ACTIVE COUNTER MEASURES
 
These countermeasures include IR jammers and IR flares, which serve as decoys by luring away the approaching heat seeking missile. Saturation jammers introduce large amount of IR noise into the threat’s tracking system that damages the seeker optics. Smart jammers are either non-directional or directional (DIRCM), and deceive IR trackers by sending false target information. The IR flares were used first as active countermeasures against IR seekers in the Vietnam War in the 1960s. These decoys are easy to handle, reliable, and are made of cheap constituents like metal fuels and oxidizers. To imitate the tail-pipe IR spectrum, the decoy flares fired from the rear. Busting smoke of bronze–copper-lined flakes, bronze flakes, and mixture of flakes with chaff, serve as IR decoys for longer duration .However, the new generation of imaging IR detectors can discriminate IR flare (as point source) and target, making flares ineffective as IRCM. To counter this situation, decoys driven by liquid fuels that produce as large a radiating plume as that of aircraft were proposed.

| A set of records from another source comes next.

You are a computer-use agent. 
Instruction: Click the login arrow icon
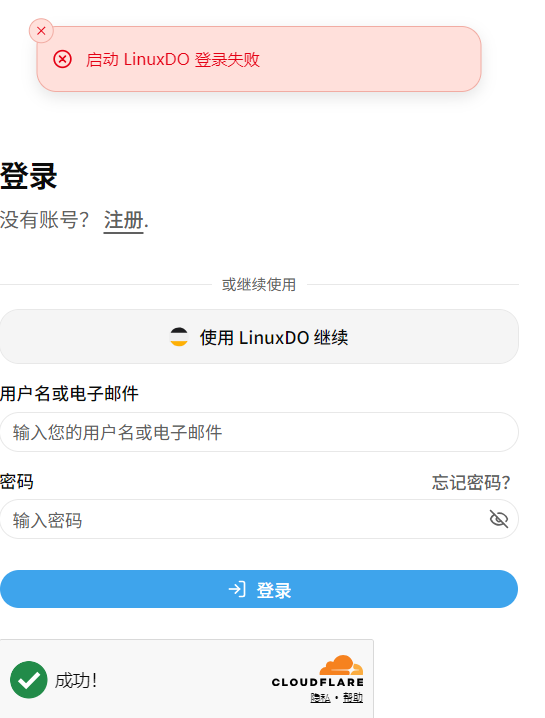click(237, 589)
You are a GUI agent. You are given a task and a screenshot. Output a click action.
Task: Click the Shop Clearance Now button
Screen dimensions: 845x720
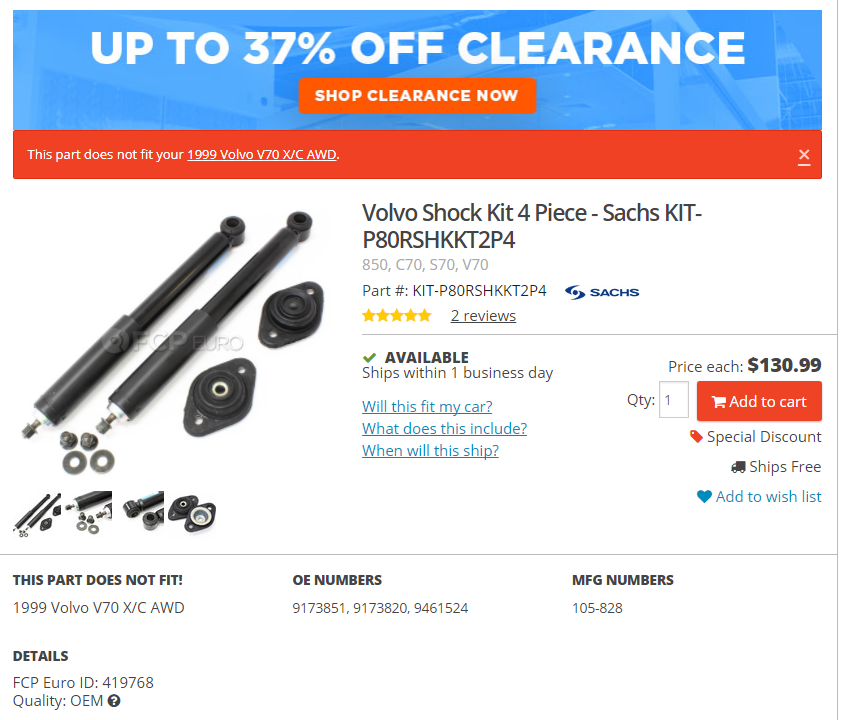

Such decoys use more energetic fuels like tri-ethyl-aluminum, tri-isobutyl-aluminum, di-ethyl-aluminum, etc., which are called as pyrophoric liquids
 
Development of a Missile Approach Warning System (MAWS) against IR-guided missiles is a formidable task. Typical MAWS should ideally have the following characteristics:

1. ability to detect the threat at earliest possible time, i.e. at the time of missile launch;
2. ability to track the threat location as it evolves in time, until missile motor burnout and beyond;
3. ability to detect the threat from maximum possible launch range;
4. ability to detect multiple threats;
5. high signal-to-noise ratio for detecting missile in complex natural and man-made solar and thermal background

 
 
There are three technological options available for MAWS

1. Pulse Doppler Radar,
2. IR detectors (scanning and staring),
3. Ultraviolet (UV) detectors. The UV detectors are preferred for Helicopter MAWS because background clutter is minimal in the UV spectrum. Therefore, signal processing is simpler and a sensor is not required, which lowers the cost

COUNTER COUNTER MEASURES
 
CCMs are counter the active and passive IRCMs. Some examples of CCM are as follows
 

• Increasingly sensitive IR sensors that can also lock-on to airframe, and can detect aircraft equipped with IR suppressors;

 

• Imaging seekers, which provide resolution sufficient to distinguish the target from ejected and towed countermeasures;

 

• High-speed temporal processing to identify the time varying characteristics of the target;

 

• High speed to minimize the reaction time available for initiation of countermeasures; 

• High-altitude flight to avoid detection;

 

• High maneuverability, to minimize the miss distance from countermeasures;

 

• Enhanced low observable features, to avoid target detection;

 

• Multiple attacks, to overwhelm countermeasures.